======== Dataset excerpts ========

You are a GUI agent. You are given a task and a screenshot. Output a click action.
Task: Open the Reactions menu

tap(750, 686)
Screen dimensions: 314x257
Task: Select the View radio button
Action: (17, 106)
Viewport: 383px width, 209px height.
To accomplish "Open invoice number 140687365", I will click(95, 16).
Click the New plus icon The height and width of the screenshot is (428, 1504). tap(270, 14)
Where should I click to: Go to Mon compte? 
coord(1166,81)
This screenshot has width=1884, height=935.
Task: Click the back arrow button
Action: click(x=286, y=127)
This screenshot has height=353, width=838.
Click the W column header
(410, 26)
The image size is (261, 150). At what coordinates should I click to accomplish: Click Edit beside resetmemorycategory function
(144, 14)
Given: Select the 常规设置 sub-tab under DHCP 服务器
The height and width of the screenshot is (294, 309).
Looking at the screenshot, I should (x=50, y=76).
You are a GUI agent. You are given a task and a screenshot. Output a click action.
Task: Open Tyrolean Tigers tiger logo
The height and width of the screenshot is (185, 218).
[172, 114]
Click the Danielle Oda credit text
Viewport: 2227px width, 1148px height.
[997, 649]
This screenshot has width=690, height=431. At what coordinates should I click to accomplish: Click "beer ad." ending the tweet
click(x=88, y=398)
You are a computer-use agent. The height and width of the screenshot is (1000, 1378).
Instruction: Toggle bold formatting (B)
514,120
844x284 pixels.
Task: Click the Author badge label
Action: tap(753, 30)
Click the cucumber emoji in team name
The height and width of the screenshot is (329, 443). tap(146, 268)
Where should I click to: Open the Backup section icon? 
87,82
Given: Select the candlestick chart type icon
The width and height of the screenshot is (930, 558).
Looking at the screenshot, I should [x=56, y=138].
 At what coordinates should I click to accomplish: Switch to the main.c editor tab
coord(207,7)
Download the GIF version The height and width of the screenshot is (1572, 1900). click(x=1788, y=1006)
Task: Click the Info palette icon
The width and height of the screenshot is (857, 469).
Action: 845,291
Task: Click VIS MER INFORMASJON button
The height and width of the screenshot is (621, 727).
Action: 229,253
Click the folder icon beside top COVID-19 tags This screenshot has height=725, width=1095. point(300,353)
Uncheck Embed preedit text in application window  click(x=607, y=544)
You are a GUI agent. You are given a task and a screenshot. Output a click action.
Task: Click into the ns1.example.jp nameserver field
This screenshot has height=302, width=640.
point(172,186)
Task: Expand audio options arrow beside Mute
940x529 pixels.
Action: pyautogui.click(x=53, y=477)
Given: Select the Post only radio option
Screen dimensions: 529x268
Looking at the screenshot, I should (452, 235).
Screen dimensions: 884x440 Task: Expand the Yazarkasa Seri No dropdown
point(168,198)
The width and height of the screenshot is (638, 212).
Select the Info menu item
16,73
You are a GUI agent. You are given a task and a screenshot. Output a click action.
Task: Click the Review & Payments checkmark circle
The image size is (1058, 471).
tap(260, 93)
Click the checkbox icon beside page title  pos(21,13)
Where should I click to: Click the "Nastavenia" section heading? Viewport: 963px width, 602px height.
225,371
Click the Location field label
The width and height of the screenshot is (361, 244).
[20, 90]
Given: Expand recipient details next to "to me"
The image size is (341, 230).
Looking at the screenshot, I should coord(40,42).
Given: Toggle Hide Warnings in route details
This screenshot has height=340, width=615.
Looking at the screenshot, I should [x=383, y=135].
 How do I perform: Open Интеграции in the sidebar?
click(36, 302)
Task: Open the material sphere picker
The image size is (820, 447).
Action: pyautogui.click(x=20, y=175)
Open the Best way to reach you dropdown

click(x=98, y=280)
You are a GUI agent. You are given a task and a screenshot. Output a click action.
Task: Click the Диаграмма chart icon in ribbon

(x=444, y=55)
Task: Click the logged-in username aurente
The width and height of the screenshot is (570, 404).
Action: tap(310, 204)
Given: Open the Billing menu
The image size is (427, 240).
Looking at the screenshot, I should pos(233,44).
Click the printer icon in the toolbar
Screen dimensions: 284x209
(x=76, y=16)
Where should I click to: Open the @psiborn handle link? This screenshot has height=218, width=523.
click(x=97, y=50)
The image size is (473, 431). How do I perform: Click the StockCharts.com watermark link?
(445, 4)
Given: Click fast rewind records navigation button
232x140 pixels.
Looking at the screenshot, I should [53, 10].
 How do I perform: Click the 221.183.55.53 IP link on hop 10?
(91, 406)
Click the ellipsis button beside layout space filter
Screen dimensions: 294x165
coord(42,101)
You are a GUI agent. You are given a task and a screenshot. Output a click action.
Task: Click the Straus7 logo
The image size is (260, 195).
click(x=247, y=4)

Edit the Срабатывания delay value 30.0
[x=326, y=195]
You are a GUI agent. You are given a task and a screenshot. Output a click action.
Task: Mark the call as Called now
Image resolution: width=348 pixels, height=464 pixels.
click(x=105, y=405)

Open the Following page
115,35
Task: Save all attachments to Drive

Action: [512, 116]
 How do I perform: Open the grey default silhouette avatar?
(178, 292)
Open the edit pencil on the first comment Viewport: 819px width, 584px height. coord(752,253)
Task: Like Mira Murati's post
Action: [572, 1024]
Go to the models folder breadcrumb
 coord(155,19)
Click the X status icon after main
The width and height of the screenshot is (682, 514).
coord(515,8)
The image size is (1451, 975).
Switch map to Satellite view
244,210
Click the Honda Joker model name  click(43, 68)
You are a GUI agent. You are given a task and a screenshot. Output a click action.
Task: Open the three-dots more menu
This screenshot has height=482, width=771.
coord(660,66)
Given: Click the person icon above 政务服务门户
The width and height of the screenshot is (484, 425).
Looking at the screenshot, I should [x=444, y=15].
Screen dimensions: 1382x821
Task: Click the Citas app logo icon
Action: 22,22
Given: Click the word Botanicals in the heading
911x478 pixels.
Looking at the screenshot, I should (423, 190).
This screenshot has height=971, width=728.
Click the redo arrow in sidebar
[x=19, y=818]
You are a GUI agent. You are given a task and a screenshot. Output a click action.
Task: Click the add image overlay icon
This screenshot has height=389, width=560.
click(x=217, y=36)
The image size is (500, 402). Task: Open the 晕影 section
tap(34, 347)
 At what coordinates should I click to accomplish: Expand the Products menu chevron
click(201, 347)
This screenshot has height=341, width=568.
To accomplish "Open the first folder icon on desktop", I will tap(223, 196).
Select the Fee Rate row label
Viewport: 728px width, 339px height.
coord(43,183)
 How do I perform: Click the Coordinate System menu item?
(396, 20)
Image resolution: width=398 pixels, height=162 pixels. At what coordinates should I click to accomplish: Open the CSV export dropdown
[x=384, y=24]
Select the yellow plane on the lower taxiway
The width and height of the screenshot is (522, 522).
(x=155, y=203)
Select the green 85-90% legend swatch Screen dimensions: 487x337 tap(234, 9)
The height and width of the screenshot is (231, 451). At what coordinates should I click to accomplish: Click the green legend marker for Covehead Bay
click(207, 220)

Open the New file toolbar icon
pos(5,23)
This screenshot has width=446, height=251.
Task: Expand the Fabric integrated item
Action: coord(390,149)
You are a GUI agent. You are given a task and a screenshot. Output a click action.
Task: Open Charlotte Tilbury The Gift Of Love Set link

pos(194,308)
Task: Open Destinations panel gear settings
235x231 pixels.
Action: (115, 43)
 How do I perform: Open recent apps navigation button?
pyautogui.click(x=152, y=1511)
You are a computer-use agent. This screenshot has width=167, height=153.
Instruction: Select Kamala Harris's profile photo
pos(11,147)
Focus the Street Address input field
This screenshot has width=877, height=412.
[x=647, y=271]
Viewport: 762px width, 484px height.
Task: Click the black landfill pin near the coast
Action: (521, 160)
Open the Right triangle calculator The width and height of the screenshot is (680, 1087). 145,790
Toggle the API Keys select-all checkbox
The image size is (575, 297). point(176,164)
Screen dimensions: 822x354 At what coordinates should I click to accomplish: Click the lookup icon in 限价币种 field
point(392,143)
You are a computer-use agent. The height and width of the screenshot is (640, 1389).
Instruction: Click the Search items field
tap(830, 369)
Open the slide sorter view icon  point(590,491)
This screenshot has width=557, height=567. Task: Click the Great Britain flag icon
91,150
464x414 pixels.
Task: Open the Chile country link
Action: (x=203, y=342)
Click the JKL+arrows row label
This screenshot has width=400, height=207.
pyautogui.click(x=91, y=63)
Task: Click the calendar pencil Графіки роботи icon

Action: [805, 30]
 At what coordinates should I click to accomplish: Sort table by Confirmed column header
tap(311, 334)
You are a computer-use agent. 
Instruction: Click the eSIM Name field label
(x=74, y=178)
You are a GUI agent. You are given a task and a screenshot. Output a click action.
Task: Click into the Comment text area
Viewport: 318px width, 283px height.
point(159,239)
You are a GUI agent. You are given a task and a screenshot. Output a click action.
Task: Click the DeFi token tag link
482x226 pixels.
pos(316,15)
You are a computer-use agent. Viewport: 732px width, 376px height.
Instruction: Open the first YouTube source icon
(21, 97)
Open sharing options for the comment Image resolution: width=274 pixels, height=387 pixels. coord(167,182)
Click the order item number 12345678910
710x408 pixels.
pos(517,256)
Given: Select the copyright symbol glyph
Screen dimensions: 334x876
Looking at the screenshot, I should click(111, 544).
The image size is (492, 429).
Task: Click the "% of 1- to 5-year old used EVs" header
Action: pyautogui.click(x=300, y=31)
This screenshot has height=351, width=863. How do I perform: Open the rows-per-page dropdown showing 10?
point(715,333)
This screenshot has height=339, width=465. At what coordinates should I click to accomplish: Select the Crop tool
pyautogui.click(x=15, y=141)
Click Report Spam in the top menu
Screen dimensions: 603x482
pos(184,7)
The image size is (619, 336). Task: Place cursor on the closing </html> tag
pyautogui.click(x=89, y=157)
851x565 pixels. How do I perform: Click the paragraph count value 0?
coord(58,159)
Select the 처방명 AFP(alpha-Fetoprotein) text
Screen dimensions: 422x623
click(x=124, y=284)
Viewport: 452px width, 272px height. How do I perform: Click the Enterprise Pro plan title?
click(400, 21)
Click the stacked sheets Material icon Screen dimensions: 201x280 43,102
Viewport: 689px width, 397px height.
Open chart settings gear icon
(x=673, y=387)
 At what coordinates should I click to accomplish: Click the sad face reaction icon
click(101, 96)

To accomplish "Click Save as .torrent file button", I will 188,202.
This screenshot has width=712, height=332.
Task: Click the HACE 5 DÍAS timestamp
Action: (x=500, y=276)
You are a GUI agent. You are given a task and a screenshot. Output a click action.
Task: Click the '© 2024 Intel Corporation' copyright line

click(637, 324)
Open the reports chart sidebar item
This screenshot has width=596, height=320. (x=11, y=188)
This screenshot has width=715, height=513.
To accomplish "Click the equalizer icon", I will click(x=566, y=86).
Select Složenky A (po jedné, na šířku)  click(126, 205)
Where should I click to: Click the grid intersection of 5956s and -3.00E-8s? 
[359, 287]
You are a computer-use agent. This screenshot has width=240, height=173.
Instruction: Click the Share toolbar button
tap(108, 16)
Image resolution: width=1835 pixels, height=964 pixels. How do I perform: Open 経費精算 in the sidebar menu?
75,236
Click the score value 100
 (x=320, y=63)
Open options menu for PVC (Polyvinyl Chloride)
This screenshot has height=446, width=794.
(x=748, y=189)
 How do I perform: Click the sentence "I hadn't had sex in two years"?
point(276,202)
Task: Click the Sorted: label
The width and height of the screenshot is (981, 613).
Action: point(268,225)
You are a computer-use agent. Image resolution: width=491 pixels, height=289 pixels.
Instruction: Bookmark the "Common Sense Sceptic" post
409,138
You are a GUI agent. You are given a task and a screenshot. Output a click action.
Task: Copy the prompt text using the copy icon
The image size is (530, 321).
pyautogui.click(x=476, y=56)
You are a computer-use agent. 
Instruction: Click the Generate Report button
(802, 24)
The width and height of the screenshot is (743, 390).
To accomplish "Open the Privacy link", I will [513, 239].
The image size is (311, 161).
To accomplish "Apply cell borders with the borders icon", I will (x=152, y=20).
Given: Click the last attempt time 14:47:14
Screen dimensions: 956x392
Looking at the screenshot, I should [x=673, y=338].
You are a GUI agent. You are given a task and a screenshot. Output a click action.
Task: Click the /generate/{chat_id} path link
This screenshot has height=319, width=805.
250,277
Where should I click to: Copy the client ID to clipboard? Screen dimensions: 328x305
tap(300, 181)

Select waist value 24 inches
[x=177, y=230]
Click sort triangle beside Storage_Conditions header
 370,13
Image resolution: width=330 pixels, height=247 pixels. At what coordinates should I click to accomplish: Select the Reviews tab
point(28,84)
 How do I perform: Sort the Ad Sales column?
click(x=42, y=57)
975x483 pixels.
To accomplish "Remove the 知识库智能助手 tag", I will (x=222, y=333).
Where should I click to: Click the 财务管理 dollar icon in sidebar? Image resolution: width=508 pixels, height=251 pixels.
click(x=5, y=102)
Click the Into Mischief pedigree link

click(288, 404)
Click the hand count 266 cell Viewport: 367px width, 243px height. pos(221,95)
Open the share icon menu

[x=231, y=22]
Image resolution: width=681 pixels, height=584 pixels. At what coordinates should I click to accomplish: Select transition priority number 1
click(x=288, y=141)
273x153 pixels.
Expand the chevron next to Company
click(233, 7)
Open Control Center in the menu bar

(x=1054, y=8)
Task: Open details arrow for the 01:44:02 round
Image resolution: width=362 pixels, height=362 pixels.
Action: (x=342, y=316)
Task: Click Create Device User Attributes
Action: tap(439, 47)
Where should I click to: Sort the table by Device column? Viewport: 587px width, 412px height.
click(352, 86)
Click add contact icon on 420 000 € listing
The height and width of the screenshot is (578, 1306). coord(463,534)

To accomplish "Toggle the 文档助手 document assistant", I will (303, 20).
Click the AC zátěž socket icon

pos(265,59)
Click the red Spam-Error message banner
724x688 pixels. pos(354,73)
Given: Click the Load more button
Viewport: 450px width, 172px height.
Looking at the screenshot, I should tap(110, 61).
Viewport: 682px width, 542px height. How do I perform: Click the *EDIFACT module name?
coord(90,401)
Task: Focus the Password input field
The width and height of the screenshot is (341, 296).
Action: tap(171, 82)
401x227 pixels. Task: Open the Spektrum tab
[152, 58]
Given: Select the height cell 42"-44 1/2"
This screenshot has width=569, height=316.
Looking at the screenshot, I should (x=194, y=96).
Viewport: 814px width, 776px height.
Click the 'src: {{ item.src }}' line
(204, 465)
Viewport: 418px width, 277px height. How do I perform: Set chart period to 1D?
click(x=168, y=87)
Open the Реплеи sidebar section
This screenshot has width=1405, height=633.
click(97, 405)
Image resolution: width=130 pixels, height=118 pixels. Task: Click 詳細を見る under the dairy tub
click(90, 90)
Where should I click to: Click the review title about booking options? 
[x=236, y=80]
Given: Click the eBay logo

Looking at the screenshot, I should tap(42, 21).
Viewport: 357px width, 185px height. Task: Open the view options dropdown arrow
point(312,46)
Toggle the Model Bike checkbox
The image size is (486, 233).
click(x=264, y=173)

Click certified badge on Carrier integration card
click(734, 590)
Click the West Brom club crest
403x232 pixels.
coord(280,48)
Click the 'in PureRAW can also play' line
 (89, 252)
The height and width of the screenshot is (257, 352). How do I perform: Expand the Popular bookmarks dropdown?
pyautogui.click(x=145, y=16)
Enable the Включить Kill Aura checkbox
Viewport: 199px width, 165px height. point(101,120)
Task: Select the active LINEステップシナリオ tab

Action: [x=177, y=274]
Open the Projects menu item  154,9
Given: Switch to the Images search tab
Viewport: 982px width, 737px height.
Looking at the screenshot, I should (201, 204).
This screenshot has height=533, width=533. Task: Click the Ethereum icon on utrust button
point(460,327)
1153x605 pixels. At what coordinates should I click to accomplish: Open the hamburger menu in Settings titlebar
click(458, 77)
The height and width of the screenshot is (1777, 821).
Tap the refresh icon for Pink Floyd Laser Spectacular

========

Exercise prompt:
Using the entries above, give back exactly the line containing "This screenshot has height=533, width=533.", the line containing "The height and width of the screenshot is (1777, 821).", and every line between them, and nothing else.

Reply:
This screenshot has height=533, width=533. Task: Click the Ethereum icon on utrust button
point(460,327)
1153x605 pixels. At what coordinates should I click to accomplish: Open the hamburger menu in Settings titlebar
click(458, 77)
The height and width of the screenshot is (1777, 821).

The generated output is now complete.